Glass walls display views of the evening streetscape. Brown and green accents, its pewter frog-shaped water pitchers and abstract images of nature reinforce the restaurant's name.
Seasonal cuisine that highlights mindfully sourced ingredients mark the menu, most of which new executive chef Jason Dalling inherited from Andrew Morrison, the Brit who steered the restaurant's 2010 debut. He departed this fall.
Mr. Dalling relocated to Pittsburgh from Washington, D.C., where he was hired as sous chef of the Fairmont Washington in 2004 and was promoted to run the kitchen in 2007. He has worked for the hotel in locations around the country for more than 20 years.
Habitat's open kitchen houses a tandoor oven and a wok. Such tools open international possibilities for the menu, yet it maintains an American focus. A crowd pleaser remains naan ($5), pillowy bread corners served with mango-ginger, tomato-onion and banana chutneys.
"We borrow and utilize other cultures' culinary techniques," Mr. Dalling said.
Mr. Dalling said he has the freedom to change the menu as he sees fit once he gets his bearings here, having arrived about a month ago.
A first course of smoked trout ($14) references Scandinavia. While the trout is fresh with just a hint of smoke, the presentation is stilted by a chopped egg salad accompaniment, too colloquial for a polished plate.
A butternut soup ($8) speaks to the season, comprising roasted squash, vegetable stock and a tinge of maple syrup. Mr. Dalling does not add flour or cream nor does he overdo spices, allowing a soup that's nearly dessert elsewhere to nourish with an elegant simplicity.
The Alaskan black cod entree ($28) is an evergreen that's quite beautiful. Marinated in mirin, brown sugar and soy, the fish is pan-seared, finished in the oven and presented in a light dashi broth with jalapeno and ginger.

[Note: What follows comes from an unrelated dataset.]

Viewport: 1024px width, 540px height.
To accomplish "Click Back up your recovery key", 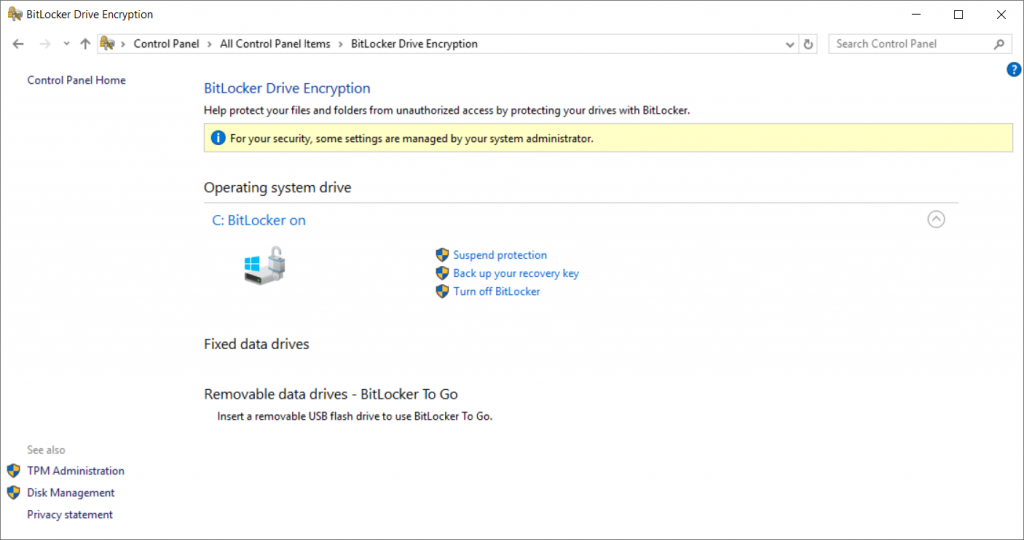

Served with bok choy and a shrimp dumpling, this dish and its variations became part of the fine-dining canon in the early 2000s, driven by Nobuyuki Matsuhisa, a celebrity chef known for merging traditional Japanese with South American flavors. After he befriended actor Robert De Niro at his Matsuhisa restaurant in Los Angeles, the two partnered to open Nobu in New York in the 1990s and then extended the empire around the world.
The glazed duck ($32) at Habitat is also popular. Sourced by local farm Peking Paradise, the breast is sous vide to medium rare. The leg is served confit, salt cured then poached in duck fat. Flanked by pureed carrots and wilted greens, the flavors and textures of this dish are terrific.
Desserts, however, are uneven. James Wroblewski, a Pittsburgh native who became pastry chef a year ago, creates a seasonal short list of compelling choices.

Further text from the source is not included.